I try really hard to remember how good and how right and how much like a sigh of relief every single masculinizing moment has been—every piece of male clothing, every haircut, binding my chest, getting “sir”ed, having people use either gender-neutral or male pronouns.  How the only times I’ve ever felt comfortable and sexy with the idea of wearing Victoria’s Secret underwear have been when I imagined wearing it under a three piece suit, cross-dressing the other way.  How the idea of having gay sex or even just a romantic relationship with another man as a man was a revelation, a wonderful thing.  How as funny and kind of silly as it is, slash fanfiction is often deeply therapeutic.  (“At Least There’s The Football” got me started on my current exercise regime—if Mycroft Holmes could take control of his physical wellbeing, why couldn’t I?) How male singers are the only ones I can ever feel are singing in my soul with my own voice.  How good drag feels.  How I actually like dancing on a dance floor at a club or party (or school dance show) if I’m dancing as a guy. How I don’t feel like I’m trying to wear a veneer or a facade of something, except when I try just a little too hard to be masculine.  How seeing the muscle on my arms and not being able to feel my shoulder blades under the new padding, how having my spine be firmly concave between two curves of muscle was. How I finally realized that the reason I was SO picky about clothing was because nothing framed my body the way I subconsciously wanted it to.

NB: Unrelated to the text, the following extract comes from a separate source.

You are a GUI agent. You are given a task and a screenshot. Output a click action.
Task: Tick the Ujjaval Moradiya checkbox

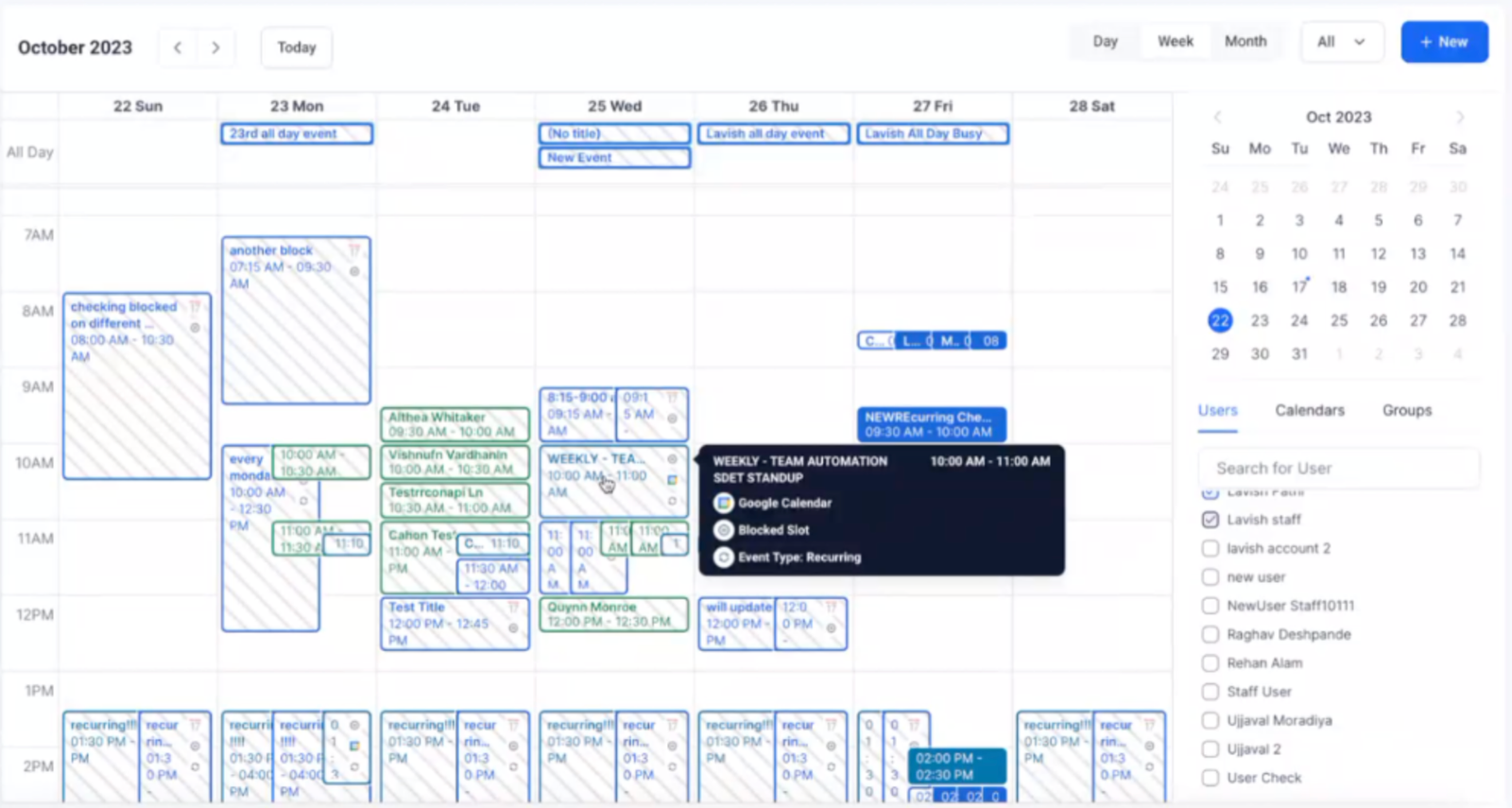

Once, in frustration with my mom after she told me her fear that I was destroying something, I told her that no, I was creating something.  In retrospect, that wasn’t really what I was trying to say—I didn’t create a new life, a construct of a persona (like she had then proceeded to worry).  I have created a new niche for myself, a new set of relationships with my friends and professors, a new sense of confidence and leadership.  But more than anything else, I’ve just stripped away all my pretenses, everything false and uncomfortable that I was living under.  I’m just me now.  And I’m sorry if I’m different in some ways, but so far as I can tell, most of those differences are positive ones—in terms of my self awareness, my happiness, my well-being and motivation.  I don’t drown anymore, I at least try to swim.  I don’t know.  Maybe this is all just a phase or a facade?  I don’t care.  I don’t care.  It feels damn good, and I just want to feel that, you know?  I think, even if it is, that I’d rather live a really nice illusion or delusion than a reality that would suck.  I can deal with the problems I’m going to have in my professional life, on grad school applications, in legal matters, in the “real world” my mom is so worried about.  Difficulties don’t phase me; I’ve had more than enough of them and have a fairly good tolerance/patience for them.  I don’t care.  I just want to live my life.  Real and genuine and legitimate or not.